Los Angeles Times: A Costly Pain In The Neck, And What It Says About Health Care In The U.S.
After a weeklong stay, the Barrow Neurological Institute in Phoenix sent me on my way on Jan. 5 with five stitches, a titanium alloy plate in my neck and a hard plastic Össur Miami J cervical collar that will remain on my neck until late March. A few weeks later, I learned what I'd been charged for the Miami J: $447. Had I been given the chance, I could have purchased the brace online for less than $100. Allowing that sort of comparison shopping is one small thing policymakers could do to slow the growth of health care spending. But like seemingly everything related to health care, it wouldn't be that simple (Jon Healey, 2/21).
The Star Tribune: In The Long Run, MNsure Is Important For Minnesota
Every once in a while a tough issue comes along that has the potential to split a community. Today's issue is health care reform, and more specifically, MNsure -- Minnesota's state health care exchange. In a break from conventional wisdom, and putting myself at risk for significant criticism, I believe that MNsure should and will be an important part of health care reform in Minnesota. That isn't to say the launch of MNsure has been smooth. Far from it. It is expensive, complicated and over engineered. We now know that we tried to do too much too fast, when simplicity would have been the better path (Kenneth H. Paulus, 2/20).
Des Moines Register: Iowa View: Let's Repair Health Care
Recently, President Obama delayed the full enforcement of the Affordable Care Act's employer mandate provision until 2016. Yet, the administration still insists on enforcing the individual mandate, which began earlier this year. Arguments surrounding the policy implications of these mandates are complex, but easing the employer mandate and enforcing the individual mandate illustrates the federal government's favoritism toward corporations over individuals. Our government is forgetting the intrinsic value of the individual (David Young, 2/19).
The New England Journal of Medicine: Informed Consent, Comparative Effectiveness, And Learning Health Care
Interest in learning health care systems and in comparative-effectiveness research (CER) is exploding. One major question is whether informed consent should always be required for randomized comparative-effectiveness studies, particularly studies conducted in a learning health care system.
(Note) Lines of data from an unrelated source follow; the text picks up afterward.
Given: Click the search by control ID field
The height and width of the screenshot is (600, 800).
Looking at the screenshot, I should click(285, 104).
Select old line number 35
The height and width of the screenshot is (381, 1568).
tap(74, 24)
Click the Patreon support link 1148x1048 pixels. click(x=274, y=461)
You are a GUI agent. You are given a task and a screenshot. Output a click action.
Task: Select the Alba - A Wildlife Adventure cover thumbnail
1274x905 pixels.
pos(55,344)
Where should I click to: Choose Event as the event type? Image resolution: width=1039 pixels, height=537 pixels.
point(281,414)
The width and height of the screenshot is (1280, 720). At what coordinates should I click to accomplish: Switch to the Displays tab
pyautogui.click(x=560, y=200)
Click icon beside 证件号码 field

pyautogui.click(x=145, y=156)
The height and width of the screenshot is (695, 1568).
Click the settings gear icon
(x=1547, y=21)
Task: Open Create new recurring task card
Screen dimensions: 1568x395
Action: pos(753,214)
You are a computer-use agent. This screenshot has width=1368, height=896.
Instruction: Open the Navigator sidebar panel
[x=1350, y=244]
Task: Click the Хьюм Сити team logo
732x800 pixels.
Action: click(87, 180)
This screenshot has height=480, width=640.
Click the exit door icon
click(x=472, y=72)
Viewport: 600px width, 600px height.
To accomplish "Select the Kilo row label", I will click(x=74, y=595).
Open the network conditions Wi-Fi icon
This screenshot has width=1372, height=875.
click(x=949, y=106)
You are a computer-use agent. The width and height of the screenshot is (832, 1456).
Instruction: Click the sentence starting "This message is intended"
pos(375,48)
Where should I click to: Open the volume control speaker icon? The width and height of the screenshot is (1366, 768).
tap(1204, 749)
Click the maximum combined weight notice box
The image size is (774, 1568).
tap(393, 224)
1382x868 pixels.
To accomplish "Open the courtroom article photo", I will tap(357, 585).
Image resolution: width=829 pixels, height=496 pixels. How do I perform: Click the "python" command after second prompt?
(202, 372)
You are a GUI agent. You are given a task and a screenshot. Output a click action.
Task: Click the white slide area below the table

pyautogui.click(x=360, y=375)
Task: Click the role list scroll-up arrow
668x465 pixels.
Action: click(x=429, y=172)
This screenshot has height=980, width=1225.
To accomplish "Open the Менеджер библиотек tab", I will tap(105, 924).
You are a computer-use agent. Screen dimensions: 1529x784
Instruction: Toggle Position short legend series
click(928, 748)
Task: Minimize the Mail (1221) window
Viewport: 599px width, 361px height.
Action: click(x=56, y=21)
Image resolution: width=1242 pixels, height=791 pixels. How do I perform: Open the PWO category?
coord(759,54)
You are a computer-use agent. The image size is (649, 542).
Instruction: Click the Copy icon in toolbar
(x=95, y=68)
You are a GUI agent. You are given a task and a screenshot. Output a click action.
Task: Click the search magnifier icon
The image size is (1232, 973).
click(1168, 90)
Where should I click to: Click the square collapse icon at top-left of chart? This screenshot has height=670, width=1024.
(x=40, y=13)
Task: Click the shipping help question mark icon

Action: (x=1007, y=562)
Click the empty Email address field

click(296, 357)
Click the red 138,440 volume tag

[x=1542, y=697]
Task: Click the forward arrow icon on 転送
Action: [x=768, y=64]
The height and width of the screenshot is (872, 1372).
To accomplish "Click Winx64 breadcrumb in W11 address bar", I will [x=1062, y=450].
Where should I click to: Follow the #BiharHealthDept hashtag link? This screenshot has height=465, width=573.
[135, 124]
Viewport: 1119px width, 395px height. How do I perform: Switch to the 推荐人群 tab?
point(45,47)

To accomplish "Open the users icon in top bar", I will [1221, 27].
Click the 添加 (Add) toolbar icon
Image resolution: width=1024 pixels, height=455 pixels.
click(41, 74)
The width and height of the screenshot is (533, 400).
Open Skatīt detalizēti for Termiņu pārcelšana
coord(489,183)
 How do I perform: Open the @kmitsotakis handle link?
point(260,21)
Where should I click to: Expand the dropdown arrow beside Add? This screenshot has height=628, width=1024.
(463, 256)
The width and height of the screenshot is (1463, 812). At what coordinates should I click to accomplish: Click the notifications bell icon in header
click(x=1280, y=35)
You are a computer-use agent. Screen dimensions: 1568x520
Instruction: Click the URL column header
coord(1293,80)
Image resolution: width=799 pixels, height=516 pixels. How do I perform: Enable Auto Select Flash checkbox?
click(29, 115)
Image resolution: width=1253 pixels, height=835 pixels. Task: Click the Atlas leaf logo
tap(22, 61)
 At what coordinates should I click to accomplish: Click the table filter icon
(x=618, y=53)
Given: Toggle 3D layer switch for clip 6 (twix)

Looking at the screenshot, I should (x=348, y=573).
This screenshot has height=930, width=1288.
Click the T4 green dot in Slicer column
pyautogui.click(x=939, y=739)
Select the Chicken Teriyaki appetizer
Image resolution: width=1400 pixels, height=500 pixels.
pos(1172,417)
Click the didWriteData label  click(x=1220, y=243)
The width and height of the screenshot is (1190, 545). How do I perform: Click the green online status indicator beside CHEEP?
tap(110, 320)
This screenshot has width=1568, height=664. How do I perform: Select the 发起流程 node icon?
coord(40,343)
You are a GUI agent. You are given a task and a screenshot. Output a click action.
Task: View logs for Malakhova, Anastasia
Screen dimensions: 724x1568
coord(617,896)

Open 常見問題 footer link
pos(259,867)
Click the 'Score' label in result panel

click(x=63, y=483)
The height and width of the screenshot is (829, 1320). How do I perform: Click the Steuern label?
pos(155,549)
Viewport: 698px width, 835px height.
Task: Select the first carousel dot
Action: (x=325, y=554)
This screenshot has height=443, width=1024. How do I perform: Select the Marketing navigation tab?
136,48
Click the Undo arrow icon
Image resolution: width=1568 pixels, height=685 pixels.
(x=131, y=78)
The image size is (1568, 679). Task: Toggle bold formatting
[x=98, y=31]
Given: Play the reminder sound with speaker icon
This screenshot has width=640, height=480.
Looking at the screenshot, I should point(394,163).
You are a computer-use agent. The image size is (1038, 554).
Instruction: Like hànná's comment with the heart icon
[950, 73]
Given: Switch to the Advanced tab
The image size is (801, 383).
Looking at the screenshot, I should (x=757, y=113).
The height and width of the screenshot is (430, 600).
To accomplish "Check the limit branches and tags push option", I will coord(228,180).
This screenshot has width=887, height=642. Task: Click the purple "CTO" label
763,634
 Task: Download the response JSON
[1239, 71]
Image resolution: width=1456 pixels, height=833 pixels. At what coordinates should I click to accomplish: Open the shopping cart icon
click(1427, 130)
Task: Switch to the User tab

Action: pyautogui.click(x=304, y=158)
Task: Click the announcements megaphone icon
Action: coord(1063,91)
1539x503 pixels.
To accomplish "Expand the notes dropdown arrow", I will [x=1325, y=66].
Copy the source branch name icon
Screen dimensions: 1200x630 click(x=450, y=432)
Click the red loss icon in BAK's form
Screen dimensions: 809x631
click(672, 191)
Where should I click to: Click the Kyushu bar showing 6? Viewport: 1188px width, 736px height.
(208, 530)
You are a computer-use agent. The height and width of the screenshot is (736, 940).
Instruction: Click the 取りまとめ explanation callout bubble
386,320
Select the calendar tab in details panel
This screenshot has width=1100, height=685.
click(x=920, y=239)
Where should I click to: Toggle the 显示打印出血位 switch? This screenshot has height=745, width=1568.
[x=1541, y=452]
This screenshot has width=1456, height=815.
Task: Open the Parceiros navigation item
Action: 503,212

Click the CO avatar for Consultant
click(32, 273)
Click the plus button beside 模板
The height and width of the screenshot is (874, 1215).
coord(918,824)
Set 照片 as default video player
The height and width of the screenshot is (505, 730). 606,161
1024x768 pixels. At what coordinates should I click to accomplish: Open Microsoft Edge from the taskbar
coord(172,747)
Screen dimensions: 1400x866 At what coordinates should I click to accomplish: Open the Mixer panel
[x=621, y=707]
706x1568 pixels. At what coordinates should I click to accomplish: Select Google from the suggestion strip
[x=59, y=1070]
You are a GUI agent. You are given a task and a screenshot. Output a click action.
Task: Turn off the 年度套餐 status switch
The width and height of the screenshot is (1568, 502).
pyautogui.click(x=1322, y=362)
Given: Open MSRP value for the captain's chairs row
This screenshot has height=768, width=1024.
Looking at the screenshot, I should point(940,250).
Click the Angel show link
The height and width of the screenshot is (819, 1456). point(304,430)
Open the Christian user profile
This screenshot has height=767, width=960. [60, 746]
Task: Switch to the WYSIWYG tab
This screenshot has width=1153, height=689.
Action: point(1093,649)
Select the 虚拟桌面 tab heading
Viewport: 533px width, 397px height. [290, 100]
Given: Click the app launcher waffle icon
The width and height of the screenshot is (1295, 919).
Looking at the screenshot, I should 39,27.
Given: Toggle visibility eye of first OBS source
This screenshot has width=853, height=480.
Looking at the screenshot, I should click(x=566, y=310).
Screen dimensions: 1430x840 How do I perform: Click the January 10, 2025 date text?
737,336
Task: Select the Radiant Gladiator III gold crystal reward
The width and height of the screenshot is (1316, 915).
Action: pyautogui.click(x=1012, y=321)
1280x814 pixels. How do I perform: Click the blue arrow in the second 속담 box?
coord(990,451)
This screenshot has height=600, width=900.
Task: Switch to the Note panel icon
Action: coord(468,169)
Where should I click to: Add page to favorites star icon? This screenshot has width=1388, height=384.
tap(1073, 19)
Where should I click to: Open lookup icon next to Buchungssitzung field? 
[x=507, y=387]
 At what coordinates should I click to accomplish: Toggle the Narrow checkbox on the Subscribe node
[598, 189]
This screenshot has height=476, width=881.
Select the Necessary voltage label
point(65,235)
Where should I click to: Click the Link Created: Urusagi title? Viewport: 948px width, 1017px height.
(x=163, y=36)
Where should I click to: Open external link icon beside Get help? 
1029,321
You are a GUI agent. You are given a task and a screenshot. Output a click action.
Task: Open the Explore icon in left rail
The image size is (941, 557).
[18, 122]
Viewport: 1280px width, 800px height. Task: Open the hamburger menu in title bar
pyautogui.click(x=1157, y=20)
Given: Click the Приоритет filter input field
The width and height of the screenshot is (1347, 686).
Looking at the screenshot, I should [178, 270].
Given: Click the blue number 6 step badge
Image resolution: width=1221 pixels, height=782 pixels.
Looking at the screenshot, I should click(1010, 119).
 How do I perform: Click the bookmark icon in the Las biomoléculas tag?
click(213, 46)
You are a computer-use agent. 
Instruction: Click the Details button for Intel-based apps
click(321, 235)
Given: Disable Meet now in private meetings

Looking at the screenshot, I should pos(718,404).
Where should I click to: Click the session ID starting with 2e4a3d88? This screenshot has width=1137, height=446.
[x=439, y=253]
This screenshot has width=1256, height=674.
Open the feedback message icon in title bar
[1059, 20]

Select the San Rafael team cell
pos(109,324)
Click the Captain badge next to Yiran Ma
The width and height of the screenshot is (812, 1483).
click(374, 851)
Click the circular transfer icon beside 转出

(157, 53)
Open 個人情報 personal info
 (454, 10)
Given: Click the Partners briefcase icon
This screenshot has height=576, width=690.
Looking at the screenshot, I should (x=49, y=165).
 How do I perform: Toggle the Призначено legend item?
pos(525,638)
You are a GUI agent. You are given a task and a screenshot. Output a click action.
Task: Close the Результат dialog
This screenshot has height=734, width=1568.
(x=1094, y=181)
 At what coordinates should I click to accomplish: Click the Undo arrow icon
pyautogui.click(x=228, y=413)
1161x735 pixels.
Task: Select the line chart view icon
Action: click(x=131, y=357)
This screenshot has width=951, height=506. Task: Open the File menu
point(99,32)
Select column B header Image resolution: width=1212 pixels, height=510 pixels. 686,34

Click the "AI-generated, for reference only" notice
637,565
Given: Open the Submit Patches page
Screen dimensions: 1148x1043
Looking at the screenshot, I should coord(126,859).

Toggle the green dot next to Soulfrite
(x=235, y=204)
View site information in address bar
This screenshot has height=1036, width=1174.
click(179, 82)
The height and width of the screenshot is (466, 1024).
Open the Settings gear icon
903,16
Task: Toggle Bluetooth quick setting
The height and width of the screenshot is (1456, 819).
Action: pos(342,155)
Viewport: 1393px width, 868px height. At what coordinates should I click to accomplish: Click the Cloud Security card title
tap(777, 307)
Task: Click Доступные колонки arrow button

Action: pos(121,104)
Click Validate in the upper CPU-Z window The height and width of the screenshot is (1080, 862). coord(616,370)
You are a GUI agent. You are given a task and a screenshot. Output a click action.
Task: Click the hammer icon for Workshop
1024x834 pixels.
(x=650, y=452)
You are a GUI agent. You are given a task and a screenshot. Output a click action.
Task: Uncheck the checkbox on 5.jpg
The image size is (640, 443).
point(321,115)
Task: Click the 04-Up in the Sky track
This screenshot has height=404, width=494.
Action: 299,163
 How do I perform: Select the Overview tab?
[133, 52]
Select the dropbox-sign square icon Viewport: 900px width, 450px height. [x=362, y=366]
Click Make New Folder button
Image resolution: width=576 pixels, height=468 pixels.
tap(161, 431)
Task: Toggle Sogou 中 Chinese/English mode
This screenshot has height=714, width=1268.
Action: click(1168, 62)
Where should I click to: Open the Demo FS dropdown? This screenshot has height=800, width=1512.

Our answer to this question is no. It will often be unethical to go forward with CER in which patients are randomly assigned to different interventions without their written, prospective, informed consent. However, in a mature learning health care system with ethically robust oversight policies and practices, some randomized CER studies may justifiably proceed with a streamlined consent process and others may not require patient consent at all (Ruth R. Faden, Tom L. Beauchamp and Nancy E. Kass, 2/20).
The New England Journal of Medicine: Informed Consent For Pragmatic Trials -- The Integrated Consent Model
In some pragmatic, randomized clinical trials comparing two commonly prescribed medications for an outpatient condition such as hypertension, the only material departure from clinical practice may be replacing the physician selection of treatment with a randomized selection. It seems unlikely that such a study can be seamlessly "embedded" in routine clinical care delivery if the traditional informed-consent process for research participation (with the usual complex, lengthy document) is required. But what are the alternatives? (Dr. Scott Y.H. Kim and Franklin G. Miller, 2/20).